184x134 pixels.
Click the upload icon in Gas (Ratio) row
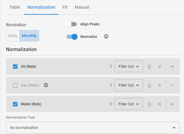[x=149, y=85]
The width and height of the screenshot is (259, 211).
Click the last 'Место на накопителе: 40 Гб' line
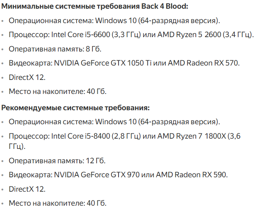[x=58, y=203]
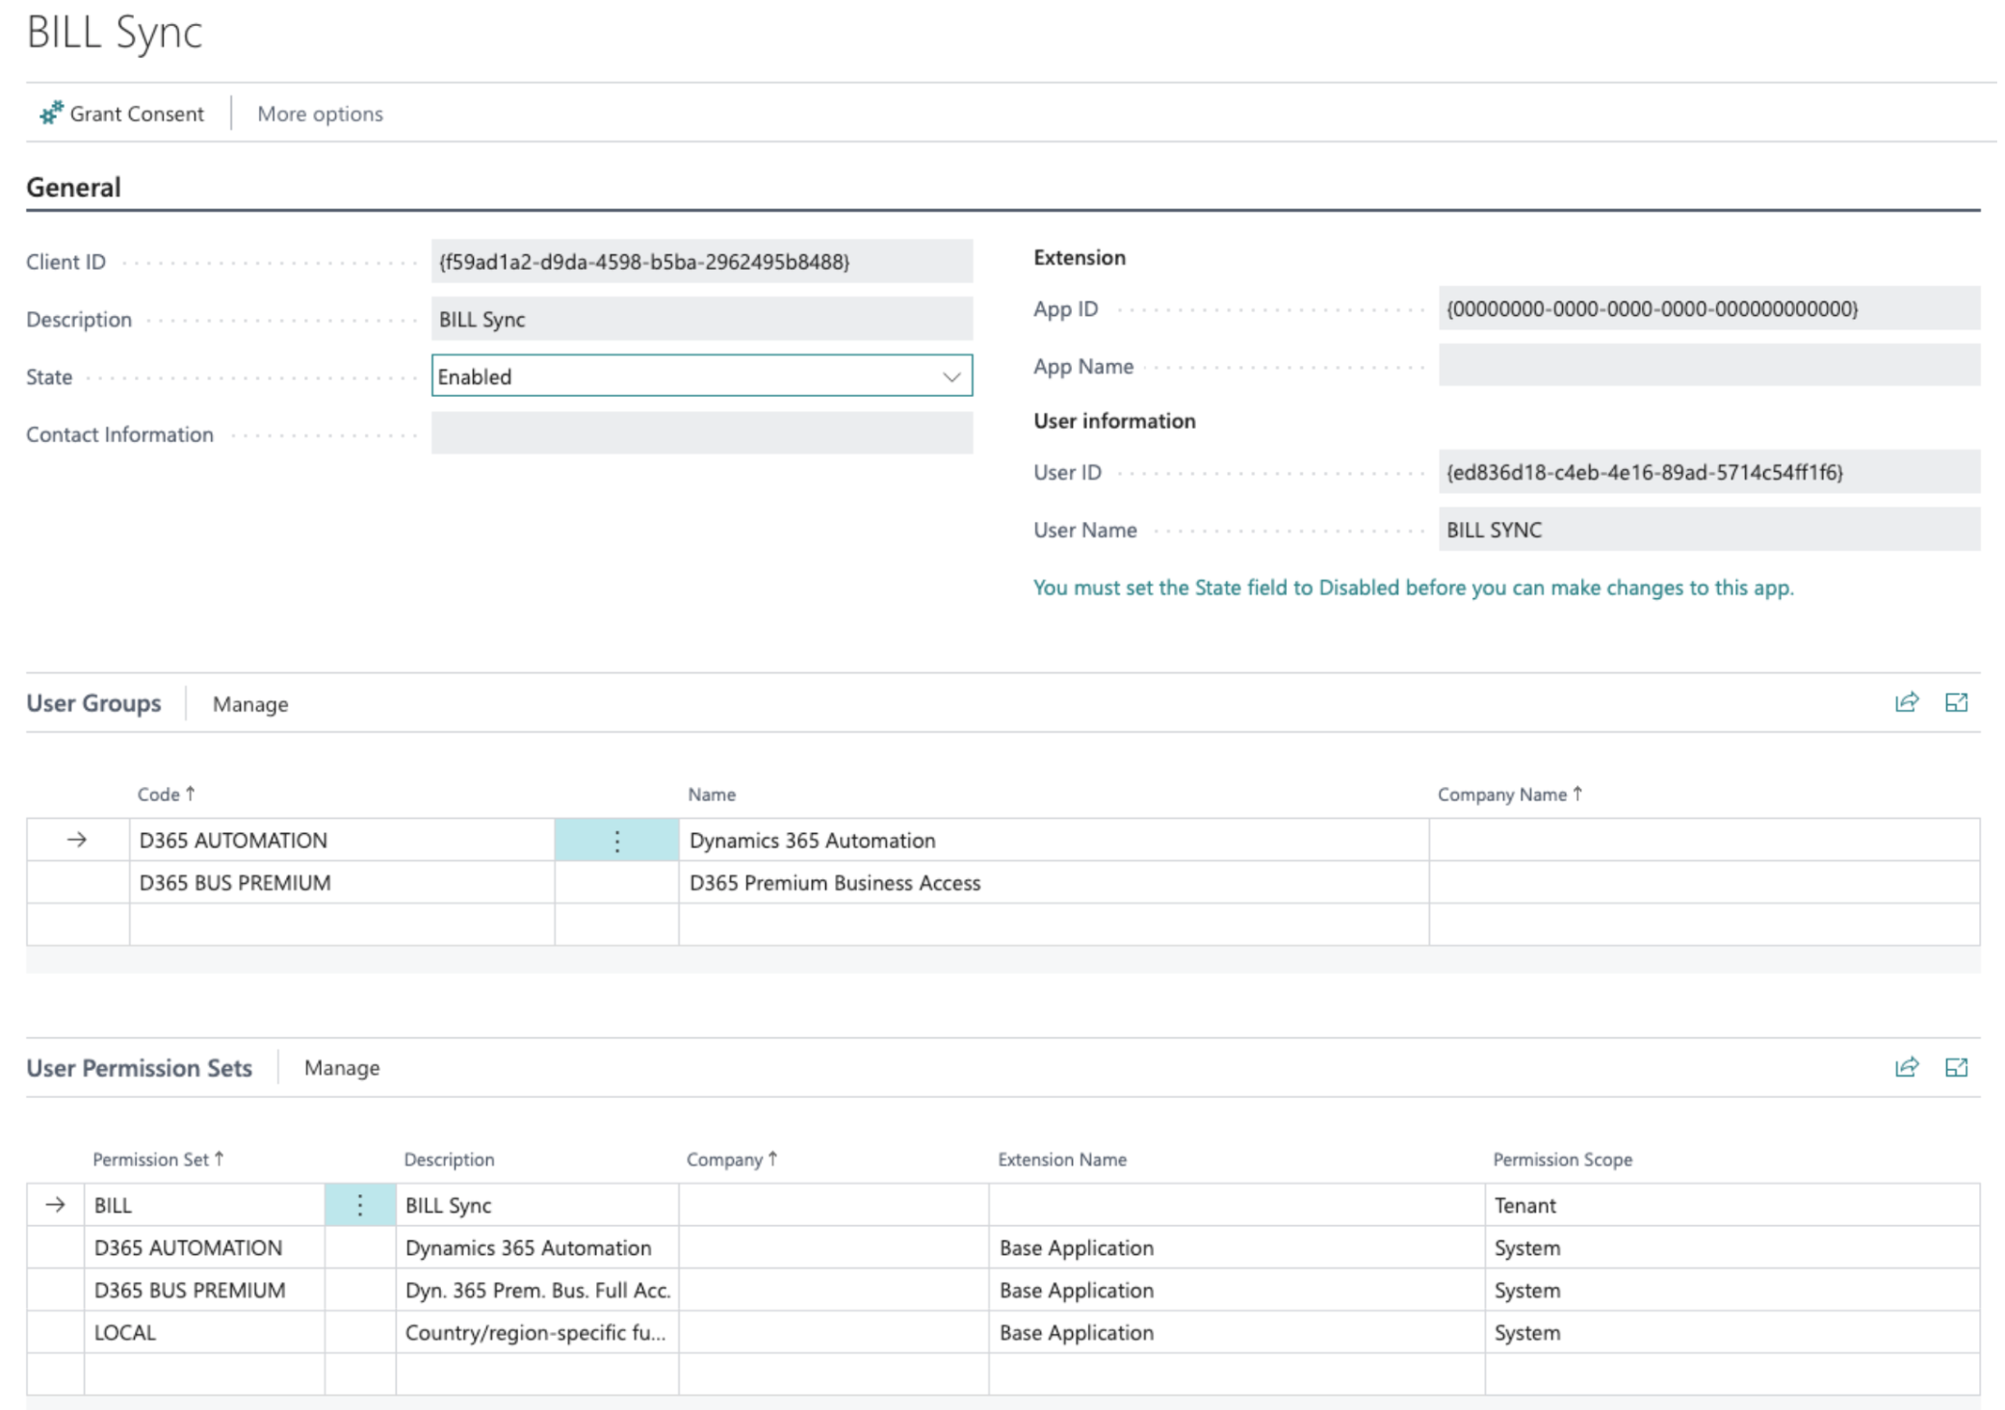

> **Aim of the exercise**: Rewrite every line of the entries above, requests included, and shift each coordinate in the answers up by 60. Leave the pictures out.

> **Task result**:
184x134 pixels.
Click the upload icon in Gas (Ratio) row
[x=209, y=145]
The width and height of the screenshot is (259, 211).
Click the last 'Место на накопителе: 40 Гб' line
[x=118, y=263]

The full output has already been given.